> **EXERCISE REQUIREMENTS**
Copy out every row below verbatim, changing nothing.

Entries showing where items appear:
-- start --

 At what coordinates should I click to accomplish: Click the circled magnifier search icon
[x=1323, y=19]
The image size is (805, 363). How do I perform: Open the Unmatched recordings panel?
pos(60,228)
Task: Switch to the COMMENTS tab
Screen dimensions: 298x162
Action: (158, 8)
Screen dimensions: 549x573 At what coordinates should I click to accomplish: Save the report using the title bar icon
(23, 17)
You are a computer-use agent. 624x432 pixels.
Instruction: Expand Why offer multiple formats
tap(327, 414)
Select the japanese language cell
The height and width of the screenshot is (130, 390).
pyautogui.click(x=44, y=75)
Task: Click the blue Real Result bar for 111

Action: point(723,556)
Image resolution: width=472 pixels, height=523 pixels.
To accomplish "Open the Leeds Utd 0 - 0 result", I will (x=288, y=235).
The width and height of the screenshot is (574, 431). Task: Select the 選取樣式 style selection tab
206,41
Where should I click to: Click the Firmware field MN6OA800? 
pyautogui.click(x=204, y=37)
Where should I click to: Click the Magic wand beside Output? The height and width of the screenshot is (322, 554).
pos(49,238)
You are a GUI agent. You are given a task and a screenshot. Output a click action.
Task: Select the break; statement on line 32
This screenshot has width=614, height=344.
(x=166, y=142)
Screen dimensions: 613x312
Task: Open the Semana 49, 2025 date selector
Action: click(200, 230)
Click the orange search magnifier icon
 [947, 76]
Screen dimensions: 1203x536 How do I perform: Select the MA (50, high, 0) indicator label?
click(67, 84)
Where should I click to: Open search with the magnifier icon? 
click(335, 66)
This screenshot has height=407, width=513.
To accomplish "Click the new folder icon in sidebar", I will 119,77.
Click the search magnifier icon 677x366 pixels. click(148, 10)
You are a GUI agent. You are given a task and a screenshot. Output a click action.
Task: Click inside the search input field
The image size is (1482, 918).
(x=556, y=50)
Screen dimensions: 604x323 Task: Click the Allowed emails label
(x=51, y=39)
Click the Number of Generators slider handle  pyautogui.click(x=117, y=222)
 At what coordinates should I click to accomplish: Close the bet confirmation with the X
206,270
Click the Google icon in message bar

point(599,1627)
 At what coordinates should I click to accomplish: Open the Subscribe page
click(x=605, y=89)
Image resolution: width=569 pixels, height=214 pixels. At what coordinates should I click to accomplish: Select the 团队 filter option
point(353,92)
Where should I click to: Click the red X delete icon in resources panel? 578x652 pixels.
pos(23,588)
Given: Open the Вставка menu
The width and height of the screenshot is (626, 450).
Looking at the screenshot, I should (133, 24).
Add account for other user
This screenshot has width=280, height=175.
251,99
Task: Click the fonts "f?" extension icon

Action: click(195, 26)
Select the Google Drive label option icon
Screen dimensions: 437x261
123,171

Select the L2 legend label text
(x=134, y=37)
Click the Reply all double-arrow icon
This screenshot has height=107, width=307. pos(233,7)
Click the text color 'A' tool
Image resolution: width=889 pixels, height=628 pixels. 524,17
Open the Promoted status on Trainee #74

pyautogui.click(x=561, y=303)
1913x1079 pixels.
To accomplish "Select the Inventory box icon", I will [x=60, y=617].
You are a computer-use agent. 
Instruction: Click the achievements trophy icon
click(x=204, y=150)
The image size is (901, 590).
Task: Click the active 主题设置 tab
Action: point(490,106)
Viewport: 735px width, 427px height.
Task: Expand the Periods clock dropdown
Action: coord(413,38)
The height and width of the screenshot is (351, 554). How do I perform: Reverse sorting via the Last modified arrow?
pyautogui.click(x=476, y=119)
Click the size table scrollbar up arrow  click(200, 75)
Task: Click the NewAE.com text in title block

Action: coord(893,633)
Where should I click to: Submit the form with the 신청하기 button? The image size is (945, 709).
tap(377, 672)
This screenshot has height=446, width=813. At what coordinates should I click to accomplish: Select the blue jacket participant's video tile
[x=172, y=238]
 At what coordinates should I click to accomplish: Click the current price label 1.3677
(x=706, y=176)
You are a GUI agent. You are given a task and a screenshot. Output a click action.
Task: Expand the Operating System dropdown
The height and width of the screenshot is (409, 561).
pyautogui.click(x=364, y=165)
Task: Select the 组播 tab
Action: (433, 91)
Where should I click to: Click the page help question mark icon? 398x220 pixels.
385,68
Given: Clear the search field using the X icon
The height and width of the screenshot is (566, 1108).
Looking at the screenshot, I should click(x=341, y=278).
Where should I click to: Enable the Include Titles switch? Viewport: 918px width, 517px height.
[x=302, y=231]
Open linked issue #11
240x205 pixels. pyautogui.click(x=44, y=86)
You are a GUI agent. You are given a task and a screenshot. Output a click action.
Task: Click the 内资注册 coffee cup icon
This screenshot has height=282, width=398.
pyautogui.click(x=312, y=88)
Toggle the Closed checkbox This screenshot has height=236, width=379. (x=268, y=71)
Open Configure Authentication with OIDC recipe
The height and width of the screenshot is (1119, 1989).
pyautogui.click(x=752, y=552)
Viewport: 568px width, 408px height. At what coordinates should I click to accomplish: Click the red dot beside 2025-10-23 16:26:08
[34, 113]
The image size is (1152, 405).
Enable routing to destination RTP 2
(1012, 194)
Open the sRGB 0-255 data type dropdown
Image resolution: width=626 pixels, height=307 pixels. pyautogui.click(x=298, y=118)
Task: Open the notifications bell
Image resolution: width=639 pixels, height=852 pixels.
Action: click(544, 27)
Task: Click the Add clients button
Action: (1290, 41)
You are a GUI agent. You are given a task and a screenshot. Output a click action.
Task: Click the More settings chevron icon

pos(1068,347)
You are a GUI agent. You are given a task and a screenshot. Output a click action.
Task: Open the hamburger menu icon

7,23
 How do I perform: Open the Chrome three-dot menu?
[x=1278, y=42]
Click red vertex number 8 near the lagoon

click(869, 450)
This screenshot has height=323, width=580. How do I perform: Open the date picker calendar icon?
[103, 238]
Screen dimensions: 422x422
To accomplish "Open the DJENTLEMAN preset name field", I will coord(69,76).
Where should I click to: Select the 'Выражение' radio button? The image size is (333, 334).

-- end --

> **OUTPUT**
 At what coordinates should I click to accomplish: Click the circled magnifier search icon
[x=1323, y=19]
The image size is (805, 363). How do I perform: Open the Unmatched recordings panel?
pos(60,228)
Task: Switch to the COMMENTS tab
Screen dimensions: 298x162
Action: (158, 8)
Screen dimensions: 549x573 At what coordinates should I click to accomplish: Save the report using the title bar icon
(23, 17)
You are a computer-use agent. 624x432 pixels.
Instruction: Expand Why offer multiple formats
tap(327, 414)
Select the japanese language cell
The height and width of the screenshot is (130, 390).
pyautogui.click(x=44, y=75)
Task: Click the blue Real Result bar for 111

Action: point(723,556)
Image resolution: width=472 pixels, height=523 pixels.
To accomplish "Open the Leeds Utd 0 - 0 result", I will (x=288, y=235).
The width and height of the screenshot is (574, 431). Task: Select the 選取樣式 style selection tab
206,41
Where should I click to: Click the Firmware field MN6OA800? 
pyautogui.click(x=204, y=37)
Where should I click to: Click the Magic wand beside Output? The height and width of the screenshot is (322, 554).
pos(49,238)
You are a GUI agent. You are given a task and a screenshot. Output a click action.
Task: Select the break; statement on line 32
This screenshot has width=614, height=344.
(x=166, y=142)
Screen dimensions: 613x312
Task: Open the Semana 49, 2025 date selector
Action: click(200, 230)
Click the orange search magnifier icon
 [947, 76]
Screen dimensions: 1203x536 How do I perform: Select the MA (50, high, 0) indicator label?
click(67, 84)
Where should I click to: Open search with the magnifier icon? 
click(335, 66)
This screenshot has height=407, width=513.
To accomplish "Click the new folder icon in sidebar", I will 119,77.
Click the search magnifier icon 677x366 pixels. click(148, 10)
You are a GUI agent. You are given a task and a screenshot. Output a click action.
Task: Click inside the search input field
The image size is (1482, 918).
(x=556, y=50)
Screen dimensions: 604x323 Task: Click the Allowed emails label
(x=51, y=39)
Click the Number of Generators slider handle  pyautogui.click(x=117, y=222)
 At what coordinates should I click to accomplish: Close the bet confirmation with the X
206,270
Click the Google icon in message bar

point(599,1627)
 At what coordinates should I click to accomplish: Open the Subscribe page
click(x=605, y=89)
Image resolution: width=569 pixels, height=214 pixels. At what coordinates should I click to accomplish: Select the 团队 filter option
point(353,92)
Where should I click to: Click the red X delete icon in resources panel? 578x652 pixels.
pos(23,588)
Given: Open the Вставка menu
The width and height of the screenshot is (626, 450).
Looking at the screenshot, I should (133, 24).
Add account for other user
This screenshot has width=280, height=175.
251,99
Task: Click the fonts "f?" extension icon

Action: click(195, 26)
Select the Google Drive label option icon
Screen dimensions: 437x261
123,171

Select the L2 legend label text
(x=134, y=37)
Click the Reply all double-arrow icon
This screenshot has height=107, width=307. pos(233,7)
Click the text color 'A' tool
Image resolution: width=889 pixels, height=628 pixels. 524,17
Open the Promoted status on Trainee #74

pyautogui.click(x=561, y=303)
1913x1079 pixels.
To accomplish "Select the Inventory box icon", I will [x=60, y=617].
You are a computer-use agent. 
Instruction: Click the achievements trophy icon
click(x=204, y=150)
The image size is (901, 590).
Task: Click the active 主题设置 tab
Action: point(490,106)
Viewport: 735px width, 427px height.
Task: Expand the Periods clock dropdown
Action: coord(413,38)
The height and width of the screenshot is (351, 554). How do I perform: Reverse sorting via the Last modified arrow?
pyautogui.click(x=476, y=119)
Click the size table scrollbar up arrow  click(200, 75)
Task: Click the NewAE.com text in title block

Action: coord(893,633)
Where should I click to: Submit the form with the 신청하기 button? The image size is (945, 709).
tap(377, 672)
This screenshot has height=446, width=813. At what coordinates should I click to accomplish: Select the blue jacket participant's video tile
[x=172, y=238]
 At what coordinates should I click to accomplish: Click the current price label 1.3677
(x=706, y=176)
You are a GUI agent. You are given a task and a screenshot. Output a click action.
Task: Expand the Operating System dropdown
The height and width of the screenshot is (409, 561).
pyautogui.click(x=364, y=165)
Task: Select the 组播 tab
Action: (433, 91)
Where should I click to: Click the page help question mark icon? 398x220 pixels.
385,68
Given: Clear the search field using the X icon
The height and width of the screenshot is (566, 1108).
Looking at the screenshot, I should click(x=341, y=278).
Where should I click to: Enable the Include Titles switch? Viewport: 918px width, 517px height.
[x=302, y=231]
Open linked issue #11
240x205 pixels. pyautogui.click(x=44, y=86)
You are a GUI agent. You are given a task and a screenshot. Output a click action.
Task: Click the 内资注册 coffee cup icon
This screenshot has height=282, width=398.
pyautogui.click(x=312, y=88)
Toggle the Closed checkbox This screenshot has height=236, width=379. (x=268, y=71)
Open Configure Authentication with OIDC recipe
The height and width of the screenshot is (1119, 1989).
pyautogui.click(x=752, y=552)
Viewport: 568px width, 408px height. At what coordinates should I click to accomplish: Click the red dot beside 2025-10-23 16:26:08
[34, 113]
The image size is (1152, 405).
Enable routing to destination RTP 2
(1012, 194)
Open the sRGB 0-255 data type dropdown
Image resolution: width=626 pixels, height=307 pixels. pyautogui.click(x=298, y=118)
Task: Open the notifications bell
Image resolution: width=639 pixels, height=852 pixels.
Action: click(544, 27)
Task: Click the Add clients button
Action: (1290, 41)
You are a GUI agent. You are given a task and a screenshot. Output a click action.
Task: Click the More settings chevron icon

pos(1068,347)
You are a GUI agent. You are given a task and a screenshot. Output a click action.
Task: Open the hamburger menu icon

7,23
 How do I perform: Open the Chrome three-dot menu?
[x=1278, y=42]
Click red vertex number 8 near the lagoon

click(869, 450)
This screenshot has height=323, width=580. How do I perform: Open the date picker calendar icon?
[103, 238]
Screen dimensions: 422x422
To accomplish "Open the DJENTLEMAN preset name field", I will coord(69,76).
Where should I click to: Select the 'Выражение' radio button? The image size is (333, 334).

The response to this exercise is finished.